--- EXERCISE DATA Enclosed Below ---

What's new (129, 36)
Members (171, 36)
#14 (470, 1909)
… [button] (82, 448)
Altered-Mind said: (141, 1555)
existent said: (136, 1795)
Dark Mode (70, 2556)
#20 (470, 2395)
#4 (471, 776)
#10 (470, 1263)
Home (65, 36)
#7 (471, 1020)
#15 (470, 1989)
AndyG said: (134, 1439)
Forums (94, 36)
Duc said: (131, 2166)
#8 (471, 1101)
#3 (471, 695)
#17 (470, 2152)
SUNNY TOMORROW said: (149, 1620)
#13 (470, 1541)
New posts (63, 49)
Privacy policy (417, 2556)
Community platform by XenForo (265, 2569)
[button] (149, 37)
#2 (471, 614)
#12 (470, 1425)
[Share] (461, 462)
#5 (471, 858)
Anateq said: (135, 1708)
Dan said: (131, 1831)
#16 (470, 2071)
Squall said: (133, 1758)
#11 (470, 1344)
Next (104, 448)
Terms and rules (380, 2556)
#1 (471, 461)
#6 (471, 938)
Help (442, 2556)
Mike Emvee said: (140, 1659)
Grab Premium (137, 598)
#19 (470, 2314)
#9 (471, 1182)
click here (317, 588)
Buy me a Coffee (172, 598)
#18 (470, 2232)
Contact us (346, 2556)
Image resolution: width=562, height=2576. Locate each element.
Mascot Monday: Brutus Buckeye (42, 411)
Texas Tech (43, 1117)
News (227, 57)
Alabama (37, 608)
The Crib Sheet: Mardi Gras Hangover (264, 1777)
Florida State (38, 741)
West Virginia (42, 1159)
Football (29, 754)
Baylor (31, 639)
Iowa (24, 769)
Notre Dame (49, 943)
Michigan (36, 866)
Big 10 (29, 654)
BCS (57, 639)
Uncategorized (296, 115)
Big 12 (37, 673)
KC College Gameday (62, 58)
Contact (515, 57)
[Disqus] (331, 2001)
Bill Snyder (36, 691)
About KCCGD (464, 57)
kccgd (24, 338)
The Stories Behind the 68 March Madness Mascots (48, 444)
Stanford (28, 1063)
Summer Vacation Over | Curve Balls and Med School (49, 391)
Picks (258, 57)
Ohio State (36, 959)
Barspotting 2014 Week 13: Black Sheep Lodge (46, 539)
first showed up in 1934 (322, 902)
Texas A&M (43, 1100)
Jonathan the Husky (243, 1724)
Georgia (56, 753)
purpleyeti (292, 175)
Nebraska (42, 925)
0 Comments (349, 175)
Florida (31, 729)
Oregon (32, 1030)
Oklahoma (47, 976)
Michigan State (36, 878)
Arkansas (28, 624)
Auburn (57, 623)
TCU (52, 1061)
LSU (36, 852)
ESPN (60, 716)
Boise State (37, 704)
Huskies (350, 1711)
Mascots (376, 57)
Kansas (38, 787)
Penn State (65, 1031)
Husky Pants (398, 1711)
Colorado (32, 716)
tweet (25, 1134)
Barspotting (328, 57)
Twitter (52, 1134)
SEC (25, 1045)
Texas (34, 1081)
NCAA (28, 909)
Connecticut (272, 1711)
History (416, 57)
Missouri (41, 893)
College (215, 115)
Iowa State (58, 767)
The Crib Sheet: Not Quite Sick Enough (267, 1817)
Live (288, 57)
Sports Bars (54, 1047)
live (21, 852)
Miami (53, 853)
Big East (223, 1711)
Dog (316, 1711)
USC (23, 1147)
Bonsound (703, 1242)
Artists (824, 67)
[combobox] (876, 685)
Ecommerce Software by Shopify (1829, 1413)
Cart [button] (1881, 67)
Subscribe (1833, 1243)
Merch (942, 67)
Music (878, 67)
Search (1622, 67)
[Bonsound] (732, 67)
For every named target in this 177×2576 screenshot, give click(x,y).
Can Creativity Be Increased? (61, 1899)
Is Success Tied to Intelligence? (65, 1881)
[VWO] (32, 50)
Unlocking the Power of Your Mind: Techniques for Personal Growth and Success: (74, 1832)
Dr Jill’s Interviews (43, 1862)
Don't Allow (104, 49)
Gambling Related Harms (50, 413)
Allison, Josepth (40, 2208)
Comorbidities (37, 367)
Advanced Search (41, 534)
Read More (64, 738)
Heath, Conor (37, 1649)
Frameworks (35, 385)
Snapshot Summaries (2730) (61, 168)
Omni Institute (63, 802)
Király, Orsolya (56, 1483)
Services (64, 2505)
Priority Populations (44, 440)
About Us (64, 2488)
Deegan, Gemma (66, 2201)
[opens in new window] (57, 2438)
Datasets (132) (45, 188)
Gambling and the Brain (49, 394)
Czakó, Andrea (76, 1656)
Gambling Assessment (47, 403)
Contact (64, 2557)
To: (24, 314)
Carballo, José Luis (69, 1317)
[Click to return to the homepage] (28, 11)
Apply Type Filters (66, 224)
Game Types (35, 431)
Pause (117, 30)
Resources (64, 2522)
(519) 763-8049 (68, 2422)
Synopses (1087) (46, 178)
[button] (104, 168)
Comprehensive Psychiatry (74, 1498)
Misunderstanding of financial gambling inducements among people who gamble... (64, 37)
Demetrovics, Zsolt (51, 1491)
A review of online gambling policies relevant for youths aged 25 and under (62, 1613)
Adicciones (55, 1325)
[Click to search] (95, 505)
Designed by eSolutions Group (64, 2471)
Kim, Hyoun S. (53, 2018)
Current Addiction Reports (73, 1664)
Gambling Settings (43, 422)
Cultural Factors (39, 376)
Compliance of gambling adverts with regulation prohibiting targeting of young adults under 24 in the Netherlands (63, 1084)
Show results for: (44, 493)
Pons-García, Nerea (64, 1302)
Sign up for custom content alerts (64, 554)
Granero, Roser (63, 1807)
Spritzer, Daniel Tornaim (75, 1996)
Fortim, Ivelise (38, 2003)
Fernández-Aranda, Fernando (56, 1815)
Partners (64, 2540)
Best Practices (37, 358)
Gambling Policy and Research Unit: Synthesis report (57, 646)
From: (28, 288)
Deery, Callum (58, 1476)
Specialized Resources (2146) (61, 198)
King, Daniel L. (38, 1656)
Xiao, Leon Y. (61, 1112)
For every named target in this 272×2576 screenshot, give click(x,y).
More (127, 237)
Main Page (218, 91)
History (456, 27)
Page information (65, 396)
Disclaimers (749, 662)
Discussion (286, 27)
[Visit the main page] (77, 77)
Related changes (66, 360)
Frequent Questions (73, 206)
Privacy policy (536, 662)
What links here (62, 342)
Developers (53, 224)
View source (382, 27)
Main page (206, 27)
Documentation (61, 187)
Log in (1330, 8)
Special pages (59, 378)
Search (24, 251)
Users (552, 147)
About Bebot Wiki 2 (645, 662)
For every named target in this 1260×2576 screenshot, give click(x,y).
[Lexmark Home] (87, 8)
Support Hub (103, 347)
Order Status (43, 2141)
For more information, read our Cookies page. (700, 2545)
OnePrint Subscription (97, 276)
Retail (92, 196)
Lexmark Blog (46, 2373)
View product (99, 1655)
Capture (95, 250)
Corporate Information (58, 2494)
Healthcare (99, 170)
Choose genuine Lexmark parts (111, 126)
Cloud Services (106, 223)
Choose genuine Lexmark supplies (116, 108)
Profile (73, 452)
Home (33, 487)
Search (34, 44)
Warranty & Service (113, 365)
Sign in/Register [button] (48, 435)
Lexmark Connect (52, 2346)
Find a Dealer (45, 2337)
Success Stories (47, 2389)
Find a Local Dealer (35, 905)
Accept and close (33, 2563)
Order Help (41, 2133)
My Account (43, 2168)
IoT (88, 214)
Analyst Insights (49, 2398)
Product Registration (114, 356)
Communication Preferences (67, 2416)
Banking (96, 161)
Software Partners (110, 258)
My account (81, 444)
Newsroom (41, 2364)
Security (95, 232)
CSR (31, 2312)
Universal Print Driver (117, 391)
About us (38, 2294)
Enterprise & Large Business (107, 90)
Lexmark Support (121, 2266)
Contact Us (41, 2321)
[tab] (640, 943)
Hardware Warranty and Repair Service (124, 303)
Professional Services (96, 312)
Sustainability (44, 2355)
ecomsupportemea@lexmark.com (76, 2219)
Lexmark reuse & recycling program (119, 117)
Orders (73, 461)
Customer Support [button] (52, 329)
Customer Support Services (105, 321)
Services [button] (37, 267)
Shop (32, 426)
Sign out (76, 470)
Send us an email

--- End of Enclosed EXERCISE DATA ---

• **EXERCISE OBJECTIVE**: Look through the data above and return exactly the lines from the one that contains "Dog (316, 1711)" to the one that contains "Best Practices (37, 358)", inclusive, with nothing else.

• **SOLUTION TO THIS EXERCISE**:
Dog (316, 1711)
USC (23, 1147)
Bonsound (703, 1242)
Artists (824, 67)
[combobox] (876, 685)
Ecommerce Software by Shopify (1829, 1413)
Cart [button] (1881, 67)
Subscribe (1833, 1243)
Merch (942, 67)
Music (878, 67)
Search (1622, 67)
[Bonsound] (732, 67)
For every named target in this 177×2576 screenshot, give click(x,y).
Can Creativity Be Increased? (61, 1899)
Is Success Tied to Intelligence? (65, 1881)
[VWO] (32, 50)
Unlocking the Power of Your Mind: Techniques for Personal Growth and Success: (74, 1832)
Dr Jill’s Interviews (43, 1862)
Don't Allow (104, 49)
Gambling Related Harms (50, 413)
Allison, Josepth (40, 2208)
Comorbidities (37, 367)
Advanced Search (41, 534)
Read More (64, 738)
Heath, Conor (37, 1649)
Frameworks (35, 385)
Snapshot Summaries (2730) (61, 168)
Omni Institute (63, 802)
Király, Orsolya (56, 1483)
Services (64, 2505)
Priority Populations (44, 440)
About Us (64, 2488)
Deegan, Gemma (66, 2201)
[opens in new window] (57, 2438)
Datasets (132) (45, 188)
Gambling and the Brain (49, 394)
Czakó, Andrea (76, 1656)
Gambling Assessment (47, 403)
Contact (64, 2557)
To: (24, 314)
Carballo, José Luis (69, 1317)
[Click to return to the homepage] (28, 11)
Apply Type Filters (66, 224)
Game Types (35, 431)
Pause (117, 30)
Resources (64, 2522)
(519) 763-8049 (68, 2422)
Synopses (1087) (46, 178)
[button] (104, 168)
Comprehensive Psychiatry (74, 1498)
Misunderstanding of financial gambling inducements among people who gamble... (64, 37)
Demetrovics, Zsolt (51, 1491)
A review of online gambling policies relevant for youths aged 25 and under (62, 1613)
Adicciones (55, 1325)
[Click to search] (95, 505)
Designed by eSolutions Group (64, 2471)
Kim, Hyoun S. (53, 2018)
Current Addiction Reports (73, 1664)
Gambling Settings (43, 422)
Cultural Factors (39, 376)
Compliance of gambling adverts with regulation prohibiting targeting of young adults under 24 in the Netherlands (63, 1084)
Show results for: (44, 493)
Pons-García, Nerea (64, 1302)
Sign up for custom content alerts (64, 554)
Granero, Roser (63, 1807)
Spritzer, Daniel Tornaim (75, 1996)
Fortim, Ivelise (38, 2003)
Fernández-Aranda, Fernando (56, 1815)
Partners (64, 2540)
Best Practices (37, 358)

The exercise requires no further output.